I thought that my hair was MOSTLY DRY, but apparently MOSTLY DRY does not cover the UNDERNEATH PORTION of the Natural Curls of Beauty, and those little curls froze themselves up like a good ice sculpture debuting at a Christmas buffet at the White House. The last time my hair froze like that was during my freshman year, when I had PE during the unholy first period of the school day, and, during our swimming unit, we were given exactly eighteen minutes to go from our wet Speedo suits to ’80s Beautiful. Rest assured, having eighteen minutes assigned to you to achieve a 1985 hairstyle is like telling NASA engineers, “You have precisely four minutes to take this pile of scrap metal and wires and build a shuttle.”
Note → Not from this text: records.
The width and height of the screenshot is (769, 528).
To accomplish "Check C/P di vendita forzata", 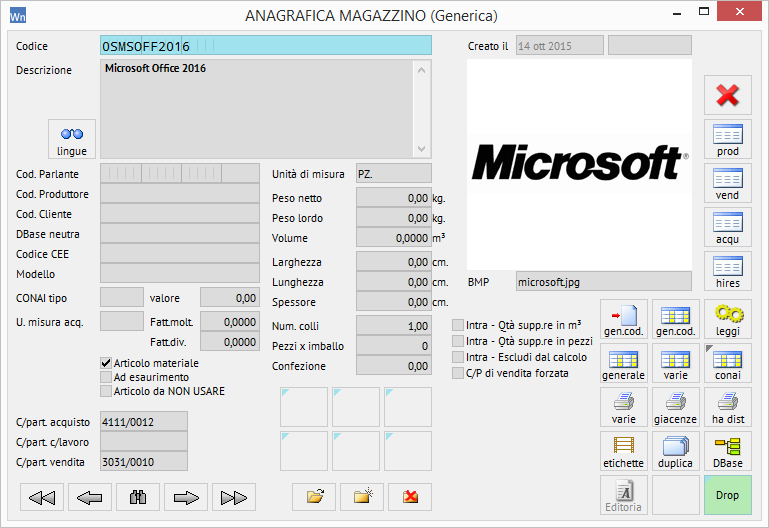I will [458, 373].
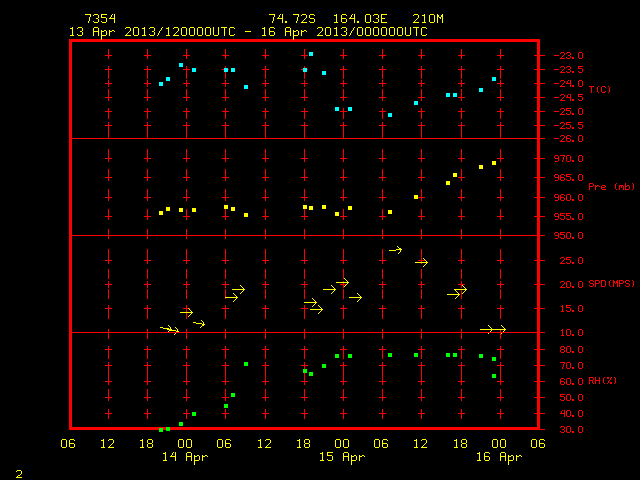Click the SPD(MPS) wind speed label
This screenshot has height=480, width=640.
coord(611,283)
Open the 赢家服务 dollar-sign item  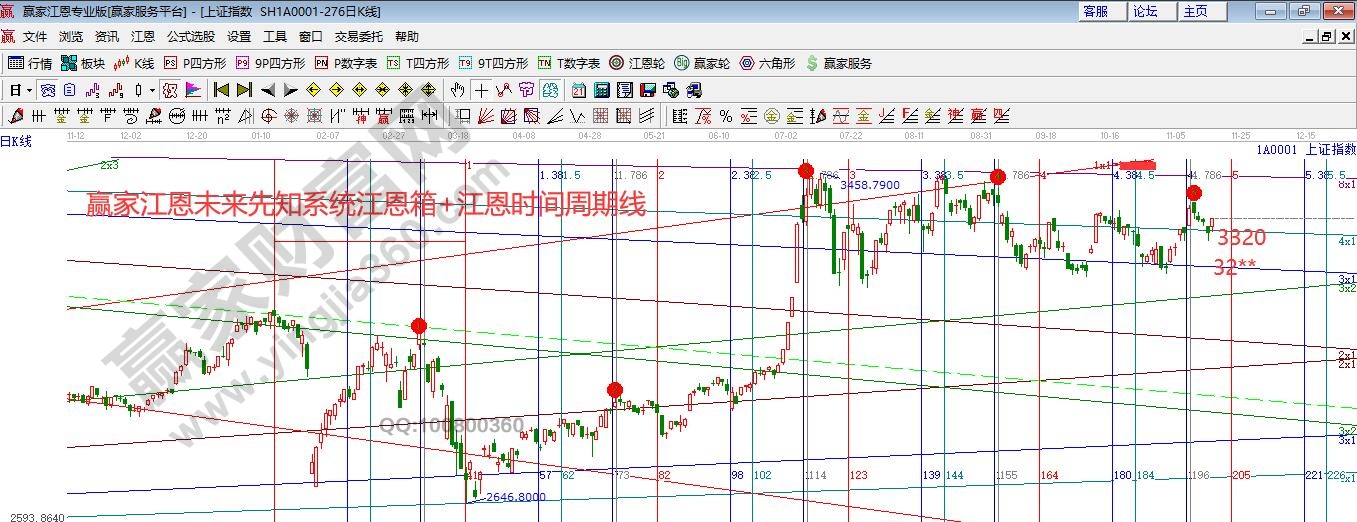click(838, 63)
It can’t be done. 1985 hair required HOURS of Hair Attention and also a full bottle of Aqua Net aerosol spray. And usually two different curling irons, of varying barrel sizes, heating up simultaneously. And a Bon Jovi cassette playing in the background.
I think it goes without saying that the wet, Rave-possessed hair froze in 1985 when we switched buildings in the winter during our swimming unit, because eighteen minutes was barely enough time to layer our Izod polos and get the collars just so and the bottoms of our acid-washed jeans pegged. There was no time left over for dual curling irons and a can of shellac.
So yes, winter is pretty much dead to me at the moment.
After Hubs had shoveled more than half of the driveway this morning, I ventured out into the CRISP morning air to finish up, so that he could head off to a 7:30 meeting at work. He looked at me, with his Man Cold in full force, and said, “Honey, it’s too cold out here for you to shovel; I can finish it up.”
Hubs can be such a knight in shining armor most of the time! However, after singing him another quiet refrain of Soft Kitty, I insisted that he could take his Mucinex vs. Congestion self off to his meeting, while I continued to pretend that I did indeed live on a ranch, and that the driveway needed to be shoveled out, so that the cattle could get to fresh water.
Ranching, people. It involves early bedtimes on Friday nights, and exhaustive work in the frigid temperatures, which you’d rather not participate in.
Those dadgum cattle require so much ATTENTION! I’m half-tempted to haul them off to market a few months early.